Knowledge of, and opinion on palliative sedation
Of the 1960 responders, 40% reported never having heard of the term palliative sedation, and 17% claimed not to know the term, but had heard of it. Twenty-two per cent of the responders indicated knowing the term palliative sedation and 21% indicated that they were somewhat familiar with the term (Table 3). The interviews showed a variety of views on what palliative sedation entails, such as ‘stopping eating and drinking’, ‘starvation’ or ‘slow euthanasia’ (Box 2). In total, 974 responders were presented the standard version of the vignette, in which palliative sedation was provided to a patient with a life expectancy of <1 week who had severe pain that could not sufficiently be alleviated, and where the goal of sedation was relieving the patient’s suffering. Seventy-six per cent of these responders correctly reported that the act as described in this vignette is allowed in the Netherlands. Of the 471 responders who were presented with the second version of the vignette, in which the life expectancy of the patient was changed into <1 month, 74% agreed with providing palliative sedation. This was a lower percentage compared with the standard vignette (P = 0.007). Of the 515 responders who were presented with the third version of the vignette in which the life expectancy was <1 month and the goal of the sedation was changed, from alleviation of suffering into hastening of the patient’s death, 79% agreed with the physician’s act (P = 0.540). Seventy-three per cent of the responders who indicated knowing the term palliative sedation, labelled the physician’s act in the standard vignette correctly as ‘palliative sedation’. For all three versions of the vignette, the physician’s act was labelled as ‘euthanasia’ by one-fifth of the responders (18–21%) (Table 4). The demographics of the three groups were similar in their characteristics, no significant differences (>5%) were found.
Box 2. Variety in ideas what palliative sedation entails
The interviews suggested that interviewees’ opinions on the acceptability of palliative sedation were related to their values regarding end-of-life issues. Responders who agreed with palliative sedation emphasised the patient’s gentle and natural way of dying while using sedation, whereas responders disagreeing with palliative sedation underscored the uselessness of prolonging life (Box 3). Both the life expectancy of the patient (Box 4) and the goal of the palliative sedation did not influence the opinions of interviewees. Interviewees considered the patient’s suffering and wishes to be more important than the life expectancy of the patient.

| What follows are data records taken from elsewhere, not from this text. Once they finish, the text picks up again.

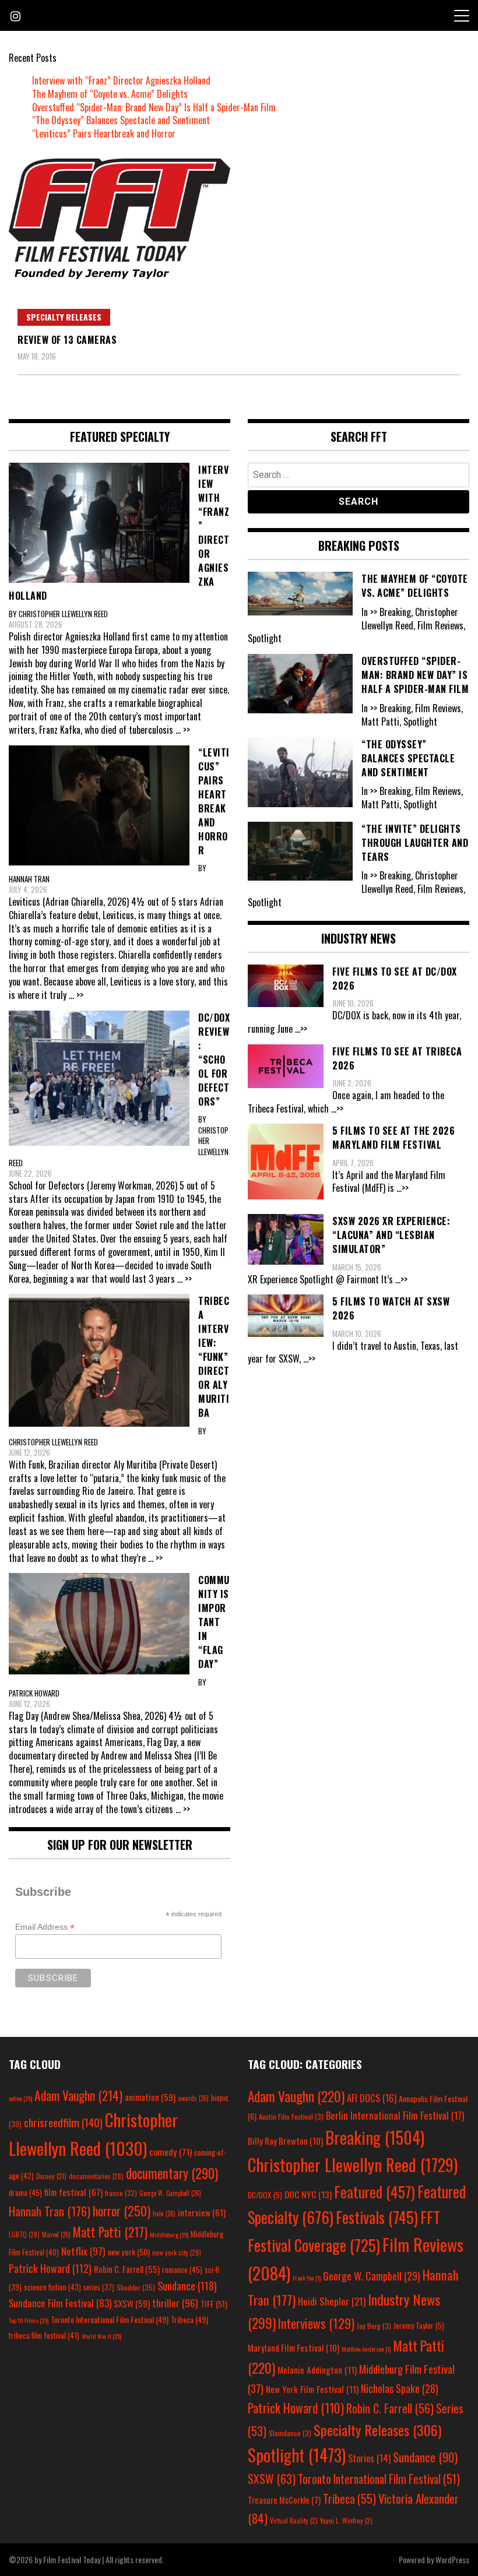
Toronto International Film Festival (109, 2319)
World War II (101, 2336)
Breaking (374, 2137)
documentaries (96, 2176)
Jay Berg (374, 2325)
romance (182, 2269)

Box 3. Arguments for agreeing and disagreeing on palliative sedation
Box 4. Does life expectancy matter?
Factors associated with positive attitudes towards palliative sedation
The probability of agreeing with palliative sedation in the standard vignette was higher for persons who were against euthanasia in all cases (OR 5.7; 95% CI = 3.0 to 10.8). Responders aged 50–70 years were less likely to agree with palliative sedation compared with responders aged <50 years (OR 0.6; 95% CI = 0.4 to 0.9). Sex, urbanisation grade of the living area, level of education, being religious, and having an earlier experience with palliative sedation were not associated with responders’ attitude towards palliative sedation.
DISCUSSION
Summary
This study shows that most of the general public accepts the use of palliative sedation at the end of life to alleviate refractory symptoms. However, there is some indistinctness about the term palliative sedation. When judging the acceptability of palliative sedation, the suffering and wishes of the patient seem to be of greater importance than life expectancy and the goal of palliative sedation.
Strengths and limitations
This study is one of the first studies on attitudes of the general public towards palliative sedation. The high response rate (78%) of this high-quality nationwide sample of the general public is worth mentioning. Furthermore, the mixed-methods approach gives a better understanding of the reasoning behind the quantitative results, which enables a more thorough understanding of these results. Different types of questions and presentations including statements and vignettes were used in the questionnaire. Vignettes have proven their value in previous decision-making research.20,21 Some methodological limitations need to be taken into account. Firstly, despite a good response rate, the responders were not fully representative of the Dutch population: the responders were older, more often male, more highly educated, and more often sharing a household. Moreover, most of the responders who claimed to be religious were Christian; other beliefs were underrepresented in this sample. People with non-Christian religions may have other opinions on end-of-life care and palliative sedation.22 Secondly, an internet panel may involve selection bias. To minimise this bias, an existing panel consisting of a randomised sample of people (thus not self-selected) was used, which enabled all selected members to participate (no restriction to internet users only). Thirdly, a newly developed questionnaire was used, because no validated tool was available.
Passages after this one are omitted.